The resilience of a route is the probability of the route not failing during data transmission. Failure can mean that the transmission fails or has to be re-routed. While re-routing is usually done fully automatically and may not be noticeable for clients transmitting or receiving data across a network, it is still possible that re-routing results in temporary packet loss and therefore a loss in QoS. The operator can choose to express resilience in different ways. For example, resilience can mean that the data will be transmitted across a specific route without failure. It could also mean that the data will arrive at the destination without experiencing noticeable failure, that is re-routing to recover from route failure would not count towards the resilience measure. Resilience will not include any QoS related features because these are already dealt with by the QoS model chosen for the transmission. Resilience will only mean the likelihood of the transmission to arrive completely and without interruption at the destination under observation of whatever QoS was agreed. Degradation in QoS will be attributed to the QoS model and not the resilience feature. Arriving “completely” shall exclude any packet error or packet loss rate that is dealt with by the QoS model and “without interruption” shall exclude phenomena like jitter that are also dealt with by the QoS model. Resilience will cover only the probability that elements on the route are failing and the subsequent result of the transmission failing.

Elements in a route can fail for different reasons. A router may fail due to hardware issues or due to software faults which forces it to reboot. The probabilities for these events are different and can be considered independently. However, for reasons of simplicity failure will only be considered from a statistical point of view and there is no differentiation between failure modes. Resilience models can be arbitrarily sophisticated and consider a number of special cases and a multitude of failure reasons. The network operator will decide how much effort should be spent building resilience models. The nature of a resilience model does not change by adding more detail, but it may become more accurate.

In order for a route to fail, a failure of a single element on the route is sufficient. While a failure of one element in a network can trigger the failure of other elements, we assume that the initial failure of an element is independent of the state other non-failing elements. We consider the probability that an element fails randomly without external influences. We can choose to consider the failure of an element based on the previous failure of other elements and this information can be used to update the resilience rating of a route temporarily and in real time. We can also choose to consider pre-configured backup pathways. If a router has a backup interface that can be used if the primary interface fails or if a second router or link is kept idle to take over if the primary router/link fails, then this reduces the probability that the route will fail at this point. The availability A of a system is used as a representation of resilience. Availability is calculated as follows:

$\begin{matrix} A = \frac{MTBF}{MTBF + MTTR} & [5] \end{matrix}$

where MTBF is the mean time between failures and MTTR is the mean time to repair, that is the time to reboot a router or replace failed hardware. Availability is expressed in percent and is often measured in “number of nines”. An availability of 99.9999% (6 nines) means a system is not available for about 30 seconds per year.
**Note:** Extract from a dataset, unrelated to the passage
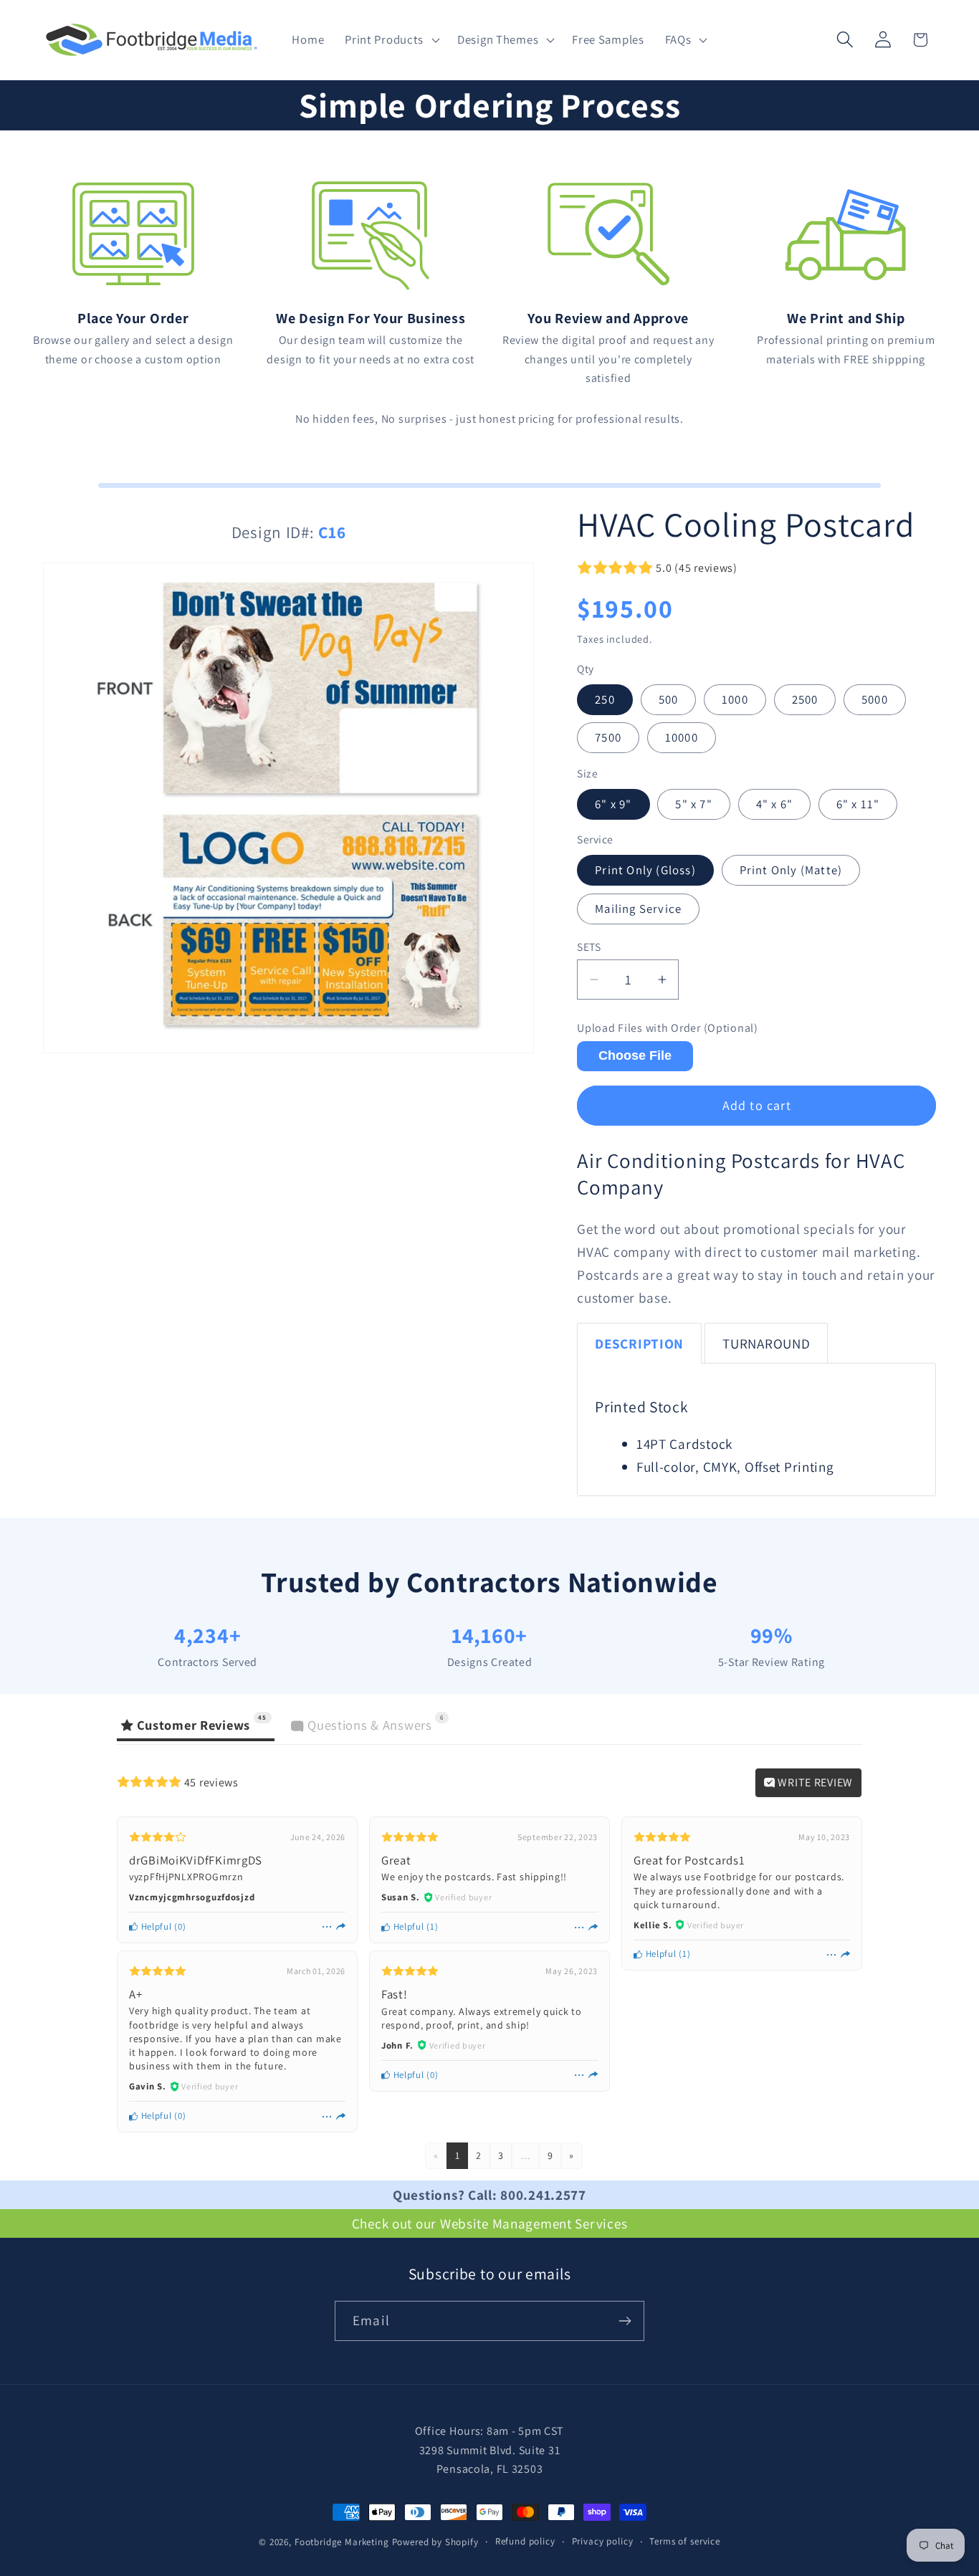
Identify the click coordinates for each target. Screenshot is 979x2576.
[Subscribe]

Consider a route from source S to destination D with four routers X1-X4 and four outgoing links L1-L4. Without having any information about historic failures we can use the mean time between failures information provided by vendors. Assume we have the following values for the availability of the routers and links.

TABLE 5 Availability parameters for network elements Element X1 X2 X3 X4 L1 L2 L3 L4 Availability 99.999 99.999 99.9999 99.9999 99.99 99.99 99.99 99.99

The route is sequential and has no configured backup paths. Therefore the availability of the route becomes the product over all availabilities of the route components, i.e.

$\begin{matrix} A = 99.999 % \times 99.999 % \times 99.9999 % \times 99.9999 % \times 99.99 % \times 99.99 % \times \\ 99.99 % \times 99.99 % \\ = 99.95781 % \end{matrix}$

Now consider a variation of the route where X2 and X4 have identical backup elements and outgoing backup links. The availability of a redundant system is

A=1−(1−A′)² [6]

where A′ is the availability of the redundant systems. The combined availability of router X2 and its outgoing link L2 is 99.999%×99.99%=99.989. The availability of a redundant system comprising of two identical X2 routers and L2 links is thus

A=1−(1−0.99989)²=0.99999758 or 99.999758%.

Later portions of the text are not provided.